We are aware of potential sample size issues. The terms noted by Reviewer 2 typically reflect larger clinical studies where the main aim of a sample size calculation is to determine the number of participants needed to detect a clinically relevant treatment effect. Pre-study calculation of the required sample size is warranted in the majority of quantitative studies. The factors affecting sample size in this study were study design, method of sampling, and outcome measures. We used the number of observations and independent replicates to estimate the variability that was included in the statistical sample, and we have published this method in >250 publications from our group.

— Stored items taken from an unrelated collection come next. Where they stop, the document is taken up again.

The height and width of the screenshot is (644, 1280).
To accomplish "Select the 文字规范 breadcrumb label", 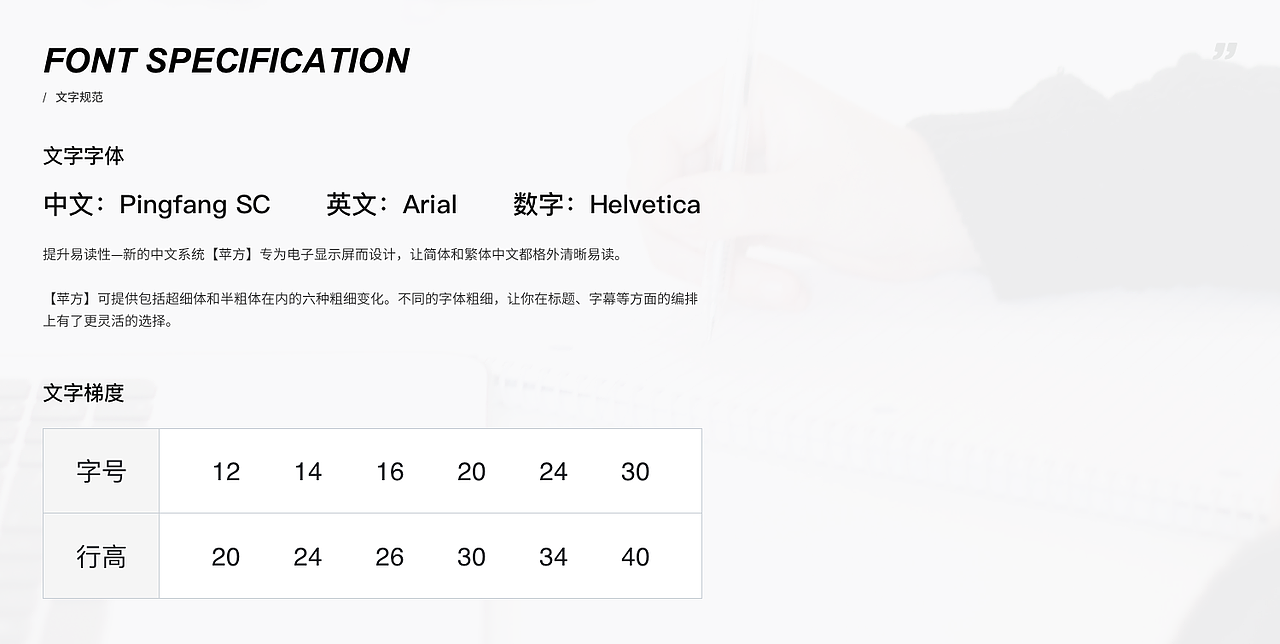I will coord(79,97).
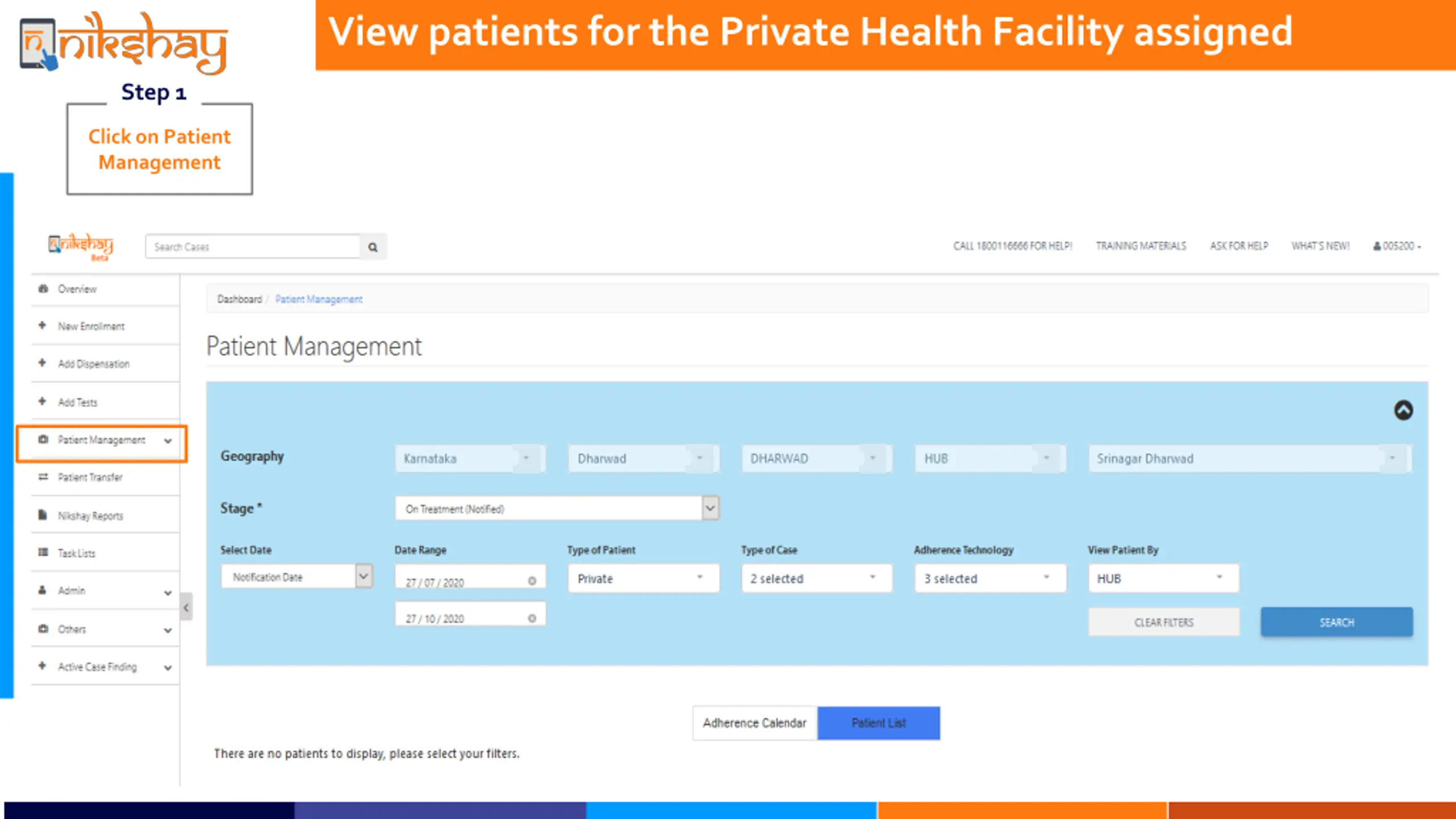Open Patient Management in the sidebar
This screenshot has height=819, width=1456.
pyautogui.click(x=102, y=440)
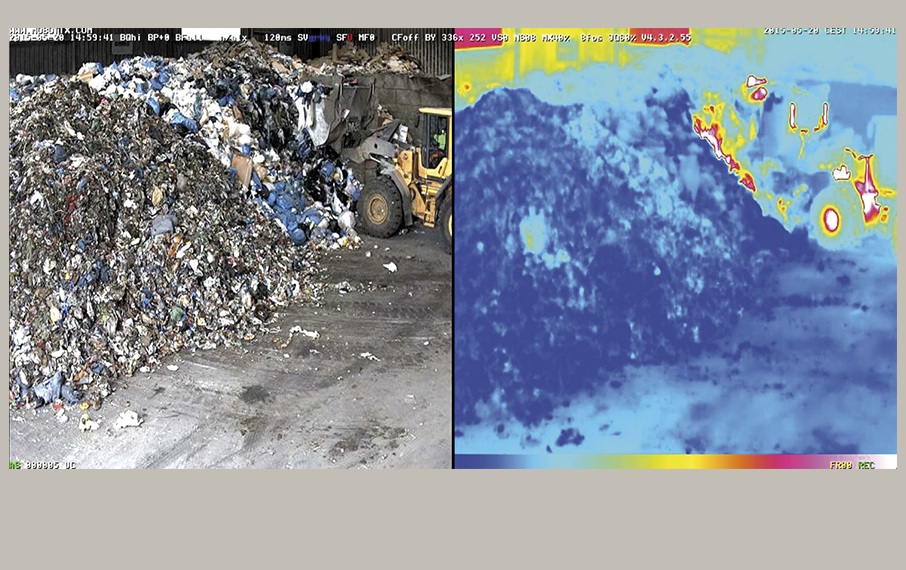Image resolution: width=906 pixels, height=570 pixels.
Task: Click the MF0 status label
Action: (367, 38)
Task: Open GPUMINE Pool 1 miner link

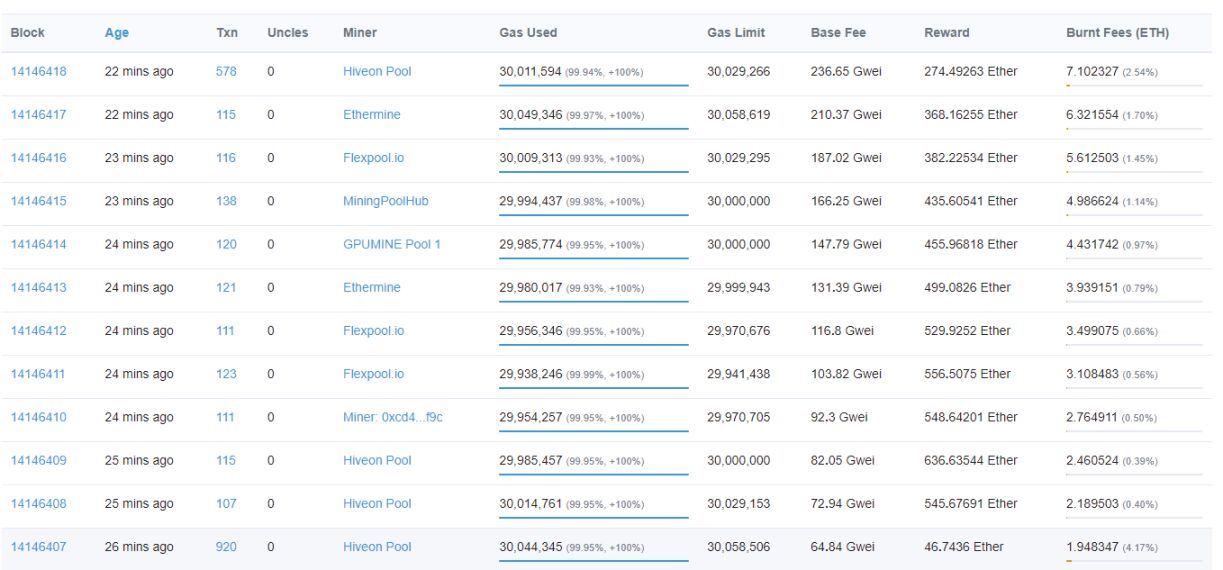Action: (391, 244)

- As I mentioned in my report 1 and repeating these words here again, by "ELISpot assay and humoral responses"- you cannot draw any concussion about Th1/Th1 [sic] Please read my comments (Major comment 5) again in report 1.

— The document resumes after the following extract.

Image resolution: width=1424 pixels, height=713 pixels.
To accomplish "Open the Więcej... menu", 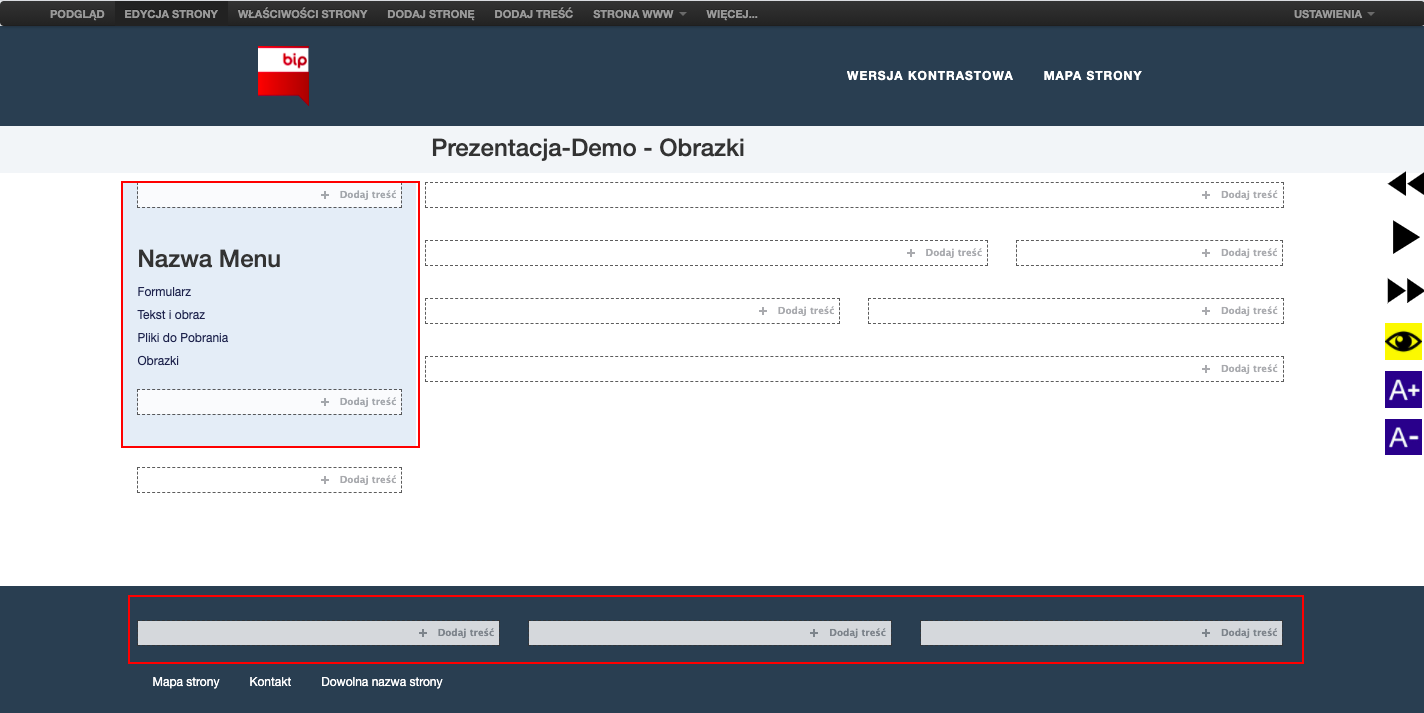I will [731, 14].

Reviewer 2 is incorrect as there are numerous publications that use ELISpot and/or humoral responses to conclude Th1/Th2 biased responses. For example, PubMed indicated >300 manuscripts that address Th1/Th2 biased responses. For historical background on Type 1/Type 2 Immunity in Infectious Diseases please see: https://doi.org/10.1086/317537. These published manuscripts show that one can form conclusions about Th-biased cytokine secretion and IgG subclass switching.
- Authors tried Flow Cytometry at least, which is a positive thing. Unfortunately, the Flow Cytometry data is not convincing. I cannot see any live/dead stains. Without it, data could be jeopardized because of the dead cells which are mainly responsible for autofluorescence. The description and data presentation is not up to the mark. Please consult with a Flow Cytometry expert.
The authors have decades of experience in flow cytometry as evidenced by our publications in PubMed. We are very familiar with the gating criteria, controls, and how to interpret the outcomes. It should be noted that in the third (current) round of review, comment 4 seemed to be combing two or more previous comments from the same reviewer, conflating the eosinophil gating strategy in the supplemental figure with Th1/Th2 staining (“tried Flow Cytometry at least, which is a positive thing”). We had made it clear from the start that we used flow cytometry for eosinophil counts - the critique was that we had not used it for Th1/Th2, and we still haven’t. As previously described, eosinophils were determined by several criteria (FSC/SSC, CD45, CD11c, SiglecF). The same gates were used to compare mice, suggesting autofluorescence which may be occurring should be equal between mice and groups. Finally, eosinophils were gated on a low expressing marker (CD11c), as the reviewer suggests autofluorescence would increase the signal of these events above the ‘low’ gate, excluding them from the final analysis (eosinophils).